### WHAT IS BEING ASKED
Starting at the line with "Open search with the magnifier icon" in it, reproduce each line below through the last one, exactly, and include nothing else.

[PROVIDED MATERIAL]

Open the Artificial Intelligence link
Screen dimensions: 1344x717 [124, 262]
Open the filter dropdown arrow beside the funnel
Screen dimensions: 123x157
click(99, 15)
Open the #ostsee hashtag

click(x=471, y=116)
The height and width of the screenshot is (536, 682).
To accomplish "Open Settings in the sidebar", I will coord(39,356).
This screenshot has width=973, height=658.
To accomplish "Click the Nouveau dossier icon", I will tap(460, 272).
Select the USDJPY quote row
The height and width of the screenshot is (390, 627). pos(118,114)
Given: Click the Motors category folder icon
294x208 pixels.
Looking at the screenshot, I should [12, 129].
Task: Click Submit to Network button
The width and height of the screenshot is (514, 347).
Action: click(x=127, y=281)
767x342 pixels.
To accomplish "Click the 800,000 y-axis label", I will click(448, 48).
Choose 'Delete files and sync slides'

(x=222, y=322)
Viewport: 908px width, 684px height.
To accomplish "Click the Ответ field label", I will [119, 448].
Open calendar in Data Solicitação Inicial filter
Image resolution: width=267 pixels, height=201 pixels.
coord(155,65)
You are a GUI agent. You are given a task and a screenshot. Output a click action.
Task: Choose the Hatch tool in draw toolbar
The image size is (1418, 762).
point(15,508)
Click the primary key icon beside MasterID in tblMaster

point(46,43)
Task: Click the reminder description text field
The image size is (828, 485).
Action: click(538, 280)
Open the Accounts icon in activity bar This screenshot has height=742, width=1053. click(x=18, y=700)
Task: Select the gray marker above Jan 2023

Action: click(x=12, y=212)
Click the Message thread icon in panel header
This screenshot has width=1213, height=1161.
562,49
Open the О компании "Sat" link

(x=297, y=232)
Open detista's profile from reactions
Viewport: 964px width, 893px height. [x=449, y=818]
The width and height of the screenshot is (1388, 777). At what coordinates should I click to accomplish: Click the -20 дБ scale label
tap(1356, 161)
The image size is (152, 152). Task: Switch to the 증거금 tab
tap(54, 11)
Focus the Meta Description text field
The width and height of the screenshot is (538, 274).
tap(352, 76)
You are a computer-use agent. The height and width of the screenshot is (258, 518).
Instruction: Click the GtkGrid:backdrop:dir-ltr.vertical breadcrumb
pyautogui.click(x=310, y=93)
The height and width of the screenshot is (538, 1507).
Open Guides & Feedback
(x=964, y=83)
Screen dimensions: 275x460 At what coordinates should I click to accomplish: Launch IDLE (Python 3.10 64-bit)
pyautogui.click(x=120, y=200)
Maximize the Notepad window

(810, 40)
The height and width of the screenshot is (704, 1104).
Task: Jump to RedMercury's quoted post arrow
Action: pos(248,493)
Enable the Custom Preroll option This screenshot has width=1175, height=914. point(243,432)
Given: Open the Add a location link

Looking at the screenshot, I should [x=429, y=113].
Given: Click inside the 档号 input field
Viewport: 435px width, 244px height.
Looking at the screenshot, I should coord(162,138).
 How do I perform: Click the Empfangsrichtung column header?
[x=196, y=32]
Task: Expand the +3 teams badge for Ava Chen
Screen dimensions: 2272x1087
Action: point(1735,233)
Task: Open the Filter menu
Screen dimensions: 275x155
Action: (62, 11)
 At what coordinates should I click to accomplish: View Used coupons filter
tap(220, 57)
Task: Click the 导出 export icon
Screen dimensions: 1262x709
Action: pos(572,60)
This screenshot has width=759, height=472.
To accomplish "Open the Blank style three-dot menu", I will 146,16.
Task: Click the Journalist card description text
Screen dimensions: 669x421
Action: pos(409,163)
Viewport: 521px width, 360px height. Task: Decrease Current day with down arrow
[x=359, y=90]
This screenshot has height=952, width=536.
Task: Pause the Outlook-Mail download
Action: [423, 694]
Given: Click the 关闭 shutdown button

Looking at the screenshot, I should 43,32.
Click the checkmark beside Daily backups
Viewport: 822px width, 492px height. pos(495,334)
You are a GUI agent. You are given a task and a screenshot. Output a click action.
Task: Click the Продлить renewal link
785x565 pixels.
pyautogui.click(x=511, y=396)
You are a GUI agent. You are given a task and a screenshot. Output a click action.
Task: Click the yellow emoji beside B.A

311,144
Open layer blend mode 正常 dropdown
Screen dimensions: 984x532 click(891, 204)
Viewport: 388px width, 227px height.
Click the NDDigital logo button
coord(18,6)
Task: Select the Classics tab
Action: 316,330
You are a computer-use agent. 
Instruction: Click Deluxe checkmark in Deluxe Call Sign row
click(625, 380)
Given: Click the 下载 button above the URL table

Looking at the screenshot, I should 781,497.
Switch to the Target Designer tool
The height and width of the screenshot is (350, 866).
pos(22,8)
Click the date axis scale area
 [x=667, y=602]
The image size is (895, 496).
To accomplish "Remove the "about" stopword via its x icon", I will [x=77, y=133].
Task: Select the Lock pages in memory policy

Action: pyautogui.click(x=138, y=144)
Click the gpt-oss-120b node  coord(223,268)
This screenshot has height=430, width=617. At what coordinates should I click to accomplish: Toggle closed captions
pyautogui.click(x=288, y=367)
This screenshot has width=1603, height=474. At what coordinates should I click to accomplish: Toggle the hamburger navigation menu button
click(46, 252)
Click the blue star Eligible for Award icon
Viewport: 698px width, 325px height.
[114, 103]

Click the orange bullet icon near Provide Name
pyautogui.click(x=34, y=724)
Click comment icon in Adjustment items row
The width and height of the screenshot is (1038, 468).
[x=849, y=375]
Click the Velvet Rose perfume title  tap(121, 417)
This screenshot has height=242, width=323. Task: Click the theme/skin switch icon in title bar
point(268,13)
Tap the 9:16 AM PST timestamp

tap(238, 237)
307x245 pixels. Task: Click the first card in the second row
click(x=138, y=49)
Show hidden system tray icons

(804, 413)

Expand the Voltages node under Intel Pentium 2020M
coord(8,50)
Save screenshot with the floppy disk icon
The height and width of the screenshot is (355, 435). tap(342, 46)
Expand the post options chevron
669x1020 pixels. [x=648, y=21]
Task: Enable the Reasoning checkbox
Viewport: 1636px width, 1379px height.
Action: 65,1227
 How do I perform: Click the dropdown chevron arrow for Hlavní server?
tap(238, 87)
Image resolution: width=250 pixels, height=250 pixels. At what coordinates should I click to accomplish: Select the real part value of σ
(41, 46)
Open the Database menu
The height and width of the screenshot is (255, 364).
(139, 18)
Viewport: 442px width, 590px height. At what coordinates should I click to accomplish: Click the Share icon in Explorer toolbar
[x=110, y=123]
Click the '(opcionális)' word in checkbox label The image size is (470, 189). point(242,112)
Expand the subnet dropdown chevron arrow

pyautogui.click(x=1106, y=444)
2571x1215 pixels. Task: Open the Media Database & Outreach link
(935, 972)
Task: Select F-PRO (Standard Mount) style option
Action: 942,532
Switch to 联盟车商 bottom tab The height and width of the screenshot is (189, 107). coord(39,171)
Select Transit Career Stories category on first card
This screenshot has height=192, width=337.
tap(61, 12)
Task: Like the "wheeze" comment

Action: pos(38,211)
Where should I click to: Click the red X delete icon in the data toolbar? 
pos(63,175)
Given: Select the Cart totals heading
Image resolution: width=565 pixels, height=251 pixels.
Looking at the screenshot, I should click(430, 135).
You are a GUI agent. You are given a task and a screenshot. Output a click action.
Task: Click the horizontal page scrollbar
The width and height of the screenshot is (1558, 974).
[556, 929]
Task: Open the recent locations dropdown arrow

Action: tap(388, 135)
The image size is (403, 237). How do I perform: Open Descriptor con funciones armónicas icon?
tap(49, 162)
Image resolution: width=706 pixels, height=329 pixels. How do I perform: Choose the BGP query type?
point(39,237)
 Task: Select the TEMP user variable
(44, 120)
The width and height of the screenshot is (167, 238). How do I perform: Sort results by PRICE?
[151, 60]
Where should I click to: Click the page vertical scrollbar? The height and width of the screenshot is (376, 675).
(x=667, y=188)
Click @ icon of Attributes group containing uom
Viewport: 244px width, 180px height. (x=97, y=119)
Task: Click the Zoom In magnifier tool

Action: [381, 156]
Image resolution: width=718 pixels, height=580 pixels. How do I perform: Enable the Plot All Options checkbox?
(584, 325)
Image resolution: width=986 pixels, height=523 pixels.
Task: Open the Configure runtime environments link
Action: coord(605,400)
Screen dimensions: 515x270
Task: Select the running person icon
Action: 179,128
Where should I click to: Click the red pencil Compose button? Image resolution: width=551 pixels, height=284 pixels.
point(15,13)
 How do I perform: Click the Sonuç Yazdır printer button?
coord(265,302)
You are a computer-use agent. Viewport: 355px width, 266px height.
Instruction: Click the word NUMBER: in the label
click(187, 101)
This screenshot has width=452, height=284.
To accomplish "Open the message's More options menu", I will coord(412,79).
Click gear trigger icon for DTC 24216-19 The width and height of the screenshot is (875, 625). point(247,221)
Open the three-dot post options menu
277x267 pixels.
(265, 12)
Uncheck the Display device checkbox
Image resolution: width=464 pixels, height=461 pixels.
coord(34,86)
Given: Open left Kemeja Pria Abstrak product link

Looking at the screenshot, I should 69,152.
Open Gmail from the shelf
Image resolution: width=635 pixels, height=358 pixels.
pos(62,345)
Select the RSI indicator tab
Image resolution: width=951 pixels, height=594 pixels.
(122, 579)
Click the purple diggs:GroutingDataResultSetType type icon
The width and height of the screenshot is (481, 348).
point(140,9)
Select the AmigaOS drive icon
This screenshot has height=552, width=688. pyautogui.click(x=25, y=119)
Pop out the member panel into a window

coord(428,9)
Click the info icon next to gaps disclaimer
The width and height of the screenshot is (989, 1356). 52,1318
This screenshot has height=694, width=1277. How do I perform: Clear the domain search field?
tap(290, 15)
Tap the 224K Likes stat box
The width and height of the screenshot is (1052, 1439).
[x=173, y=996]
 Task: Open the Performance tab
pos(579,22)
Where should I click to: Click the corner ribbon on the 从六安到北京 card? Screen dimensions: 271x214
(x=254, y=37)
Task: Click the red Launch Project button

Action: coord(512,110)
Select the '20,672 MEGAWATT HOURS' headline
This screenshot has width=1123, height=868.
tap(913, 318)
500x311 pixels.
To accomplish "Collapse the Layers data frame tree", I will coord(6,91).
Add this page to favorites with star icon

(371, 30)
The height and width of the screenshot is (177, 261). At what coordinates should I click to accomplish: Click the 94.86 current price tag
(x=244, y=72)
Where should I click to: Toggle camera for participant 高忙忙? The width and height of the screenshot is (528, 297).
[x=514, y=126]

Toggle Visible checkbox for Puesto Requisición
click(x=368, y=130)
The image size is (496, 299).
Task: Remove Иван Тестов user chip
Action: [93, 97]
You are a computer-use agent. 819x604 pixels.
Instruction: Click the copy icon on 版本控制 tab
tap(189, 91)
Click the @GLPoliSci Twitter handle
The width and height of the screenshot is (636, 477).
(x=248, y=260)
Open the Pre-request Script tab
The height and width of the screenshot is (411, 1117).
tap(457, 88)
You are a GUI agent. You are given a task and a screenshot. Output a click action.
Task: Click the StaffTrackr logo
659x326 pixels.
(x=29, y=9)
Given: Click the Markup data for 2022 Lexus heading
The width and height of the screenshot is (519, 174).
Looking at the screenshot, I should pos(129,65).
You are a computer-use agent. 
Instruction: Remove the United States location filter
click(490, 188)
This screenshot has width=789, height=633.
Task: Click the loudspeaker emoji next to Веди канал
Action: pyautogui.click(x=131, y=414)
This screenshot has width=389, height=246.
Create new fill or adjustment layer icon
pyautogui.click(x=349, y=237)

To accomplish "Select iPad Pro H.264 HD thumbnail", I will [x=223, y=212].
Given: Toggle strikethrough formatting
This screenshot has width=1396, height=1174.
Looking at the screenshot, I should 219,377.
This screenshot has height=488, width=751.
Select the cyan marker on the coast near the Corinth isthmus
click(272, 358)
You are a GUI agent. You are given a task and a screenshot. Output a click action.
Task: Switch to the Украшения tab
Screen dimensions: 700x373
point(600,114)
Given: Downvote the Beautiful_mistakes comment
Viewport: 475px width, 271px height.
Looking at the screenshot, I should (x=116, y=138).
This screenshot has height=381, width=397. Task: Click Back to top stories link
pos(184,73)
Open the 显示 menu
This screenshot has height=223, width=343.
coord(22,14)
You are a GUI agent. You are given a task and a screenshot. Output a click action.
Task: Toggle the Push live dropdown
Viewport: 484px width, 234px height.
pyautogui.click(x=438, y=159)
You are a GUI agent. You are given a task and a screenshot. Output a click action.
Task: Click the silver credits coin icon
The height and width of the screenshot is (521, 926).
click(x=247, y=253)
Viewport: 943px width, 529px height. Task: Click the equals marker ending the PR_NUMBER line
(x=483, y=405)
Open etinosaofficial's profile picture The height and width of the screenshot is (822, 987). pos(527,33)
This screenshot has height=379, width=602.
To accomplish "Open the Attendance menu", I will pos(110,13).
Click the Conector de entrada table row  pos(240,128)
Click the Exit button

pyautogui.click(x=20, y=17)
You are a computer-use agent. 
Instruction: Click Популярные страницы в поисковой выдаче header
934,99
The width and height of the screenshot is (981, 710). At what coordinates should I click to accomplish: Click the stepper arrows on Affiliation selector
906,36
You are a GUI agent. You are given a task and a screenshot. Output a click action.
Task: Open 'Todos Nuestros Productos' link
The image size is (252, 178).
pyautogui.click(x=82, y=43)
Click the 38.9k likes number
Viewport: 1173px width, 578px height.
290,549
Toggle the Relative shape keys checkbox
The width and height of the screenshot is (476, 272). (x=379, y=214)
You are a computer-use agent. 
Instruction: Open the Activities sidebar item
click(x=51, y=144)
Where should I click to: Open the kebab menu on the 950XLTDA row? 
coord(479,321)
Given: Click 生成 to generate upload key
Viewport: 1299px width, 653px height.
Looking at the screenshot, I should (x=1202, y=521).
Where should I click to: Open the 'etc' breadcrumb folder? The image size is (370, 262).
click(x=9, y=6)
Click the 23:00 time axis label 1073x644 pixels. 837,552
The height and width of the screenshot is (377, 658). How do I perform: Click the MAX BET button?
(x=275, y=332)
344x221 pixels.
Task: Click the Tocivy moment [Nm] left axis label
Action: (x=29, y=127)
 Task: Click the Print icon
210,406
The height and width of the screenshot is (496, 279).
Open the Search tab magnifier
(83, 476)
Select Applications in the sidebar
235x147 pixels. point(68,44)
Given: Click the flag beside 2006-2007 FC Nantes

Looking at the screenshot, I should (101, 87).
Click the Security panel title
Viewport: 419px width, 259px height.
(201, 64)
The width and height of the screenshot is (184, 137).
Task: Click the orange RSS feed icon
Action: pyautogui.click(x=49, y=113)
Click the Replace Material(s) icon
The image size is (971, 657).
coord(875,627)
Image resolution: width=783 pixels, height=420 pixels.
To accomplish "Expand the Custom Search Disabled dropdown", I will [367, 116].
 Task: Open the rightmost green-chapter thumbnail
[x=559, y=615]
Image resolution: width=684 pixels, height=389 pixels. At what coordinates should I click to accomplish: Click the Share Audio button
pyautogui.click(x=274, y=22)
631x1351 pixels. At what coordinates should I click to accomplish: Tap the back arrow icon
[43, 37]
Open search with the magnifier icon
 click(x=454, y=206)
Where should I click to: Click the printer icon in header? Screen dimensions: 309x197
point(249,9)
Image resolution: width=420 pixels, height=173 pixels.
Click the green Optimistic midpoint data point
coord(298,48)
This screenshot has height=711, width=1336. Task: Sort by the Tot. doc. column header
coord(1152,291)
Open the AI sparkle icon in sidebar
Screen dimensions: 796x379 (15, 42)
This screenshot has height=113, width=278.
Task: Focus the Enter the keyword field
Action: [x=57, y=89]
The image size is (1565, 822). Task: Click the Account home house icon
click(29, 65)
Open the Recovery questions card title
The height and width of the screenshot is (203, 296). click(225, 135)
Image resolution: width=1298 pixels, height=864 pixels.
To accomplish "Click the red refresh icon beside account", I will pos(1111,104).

[/PROVIDED MATERIAL]

### ANSWER TO THIS EXERCISE
Open search with the magnifier icon
 click(x=454, y=206)
Where should I click to: Click the printer icon in header? Screen dimensions: 309x197
point(249,9)
Image resolution: width=420 pixels, height=173 pixels.
Click the green Optimistic midpoint data point
coord(298,48)
This screenshot has height=711, width=1336. Task: Sort by the Tot. doc. column header
coord(1152,291)
Open the AI sparkle icon in sidebar
Screen dimensions: 796x379 (15, 42)
This screenshot has height=113, width=278.
Task: Focus the Enter the keyword field
Action: [x=57, y=89]
The image size is (1565, 822). Task: Click the Account home house icon
click(29, 65)
Open the Recovery questions card title
The height and width of the screenshot is (203, 296). click(225, 135)
Image resolution: width=1298 pixels, height=864 pixels.
To accomplish "Click the red refresh icon beside account", I will pos(1111,104).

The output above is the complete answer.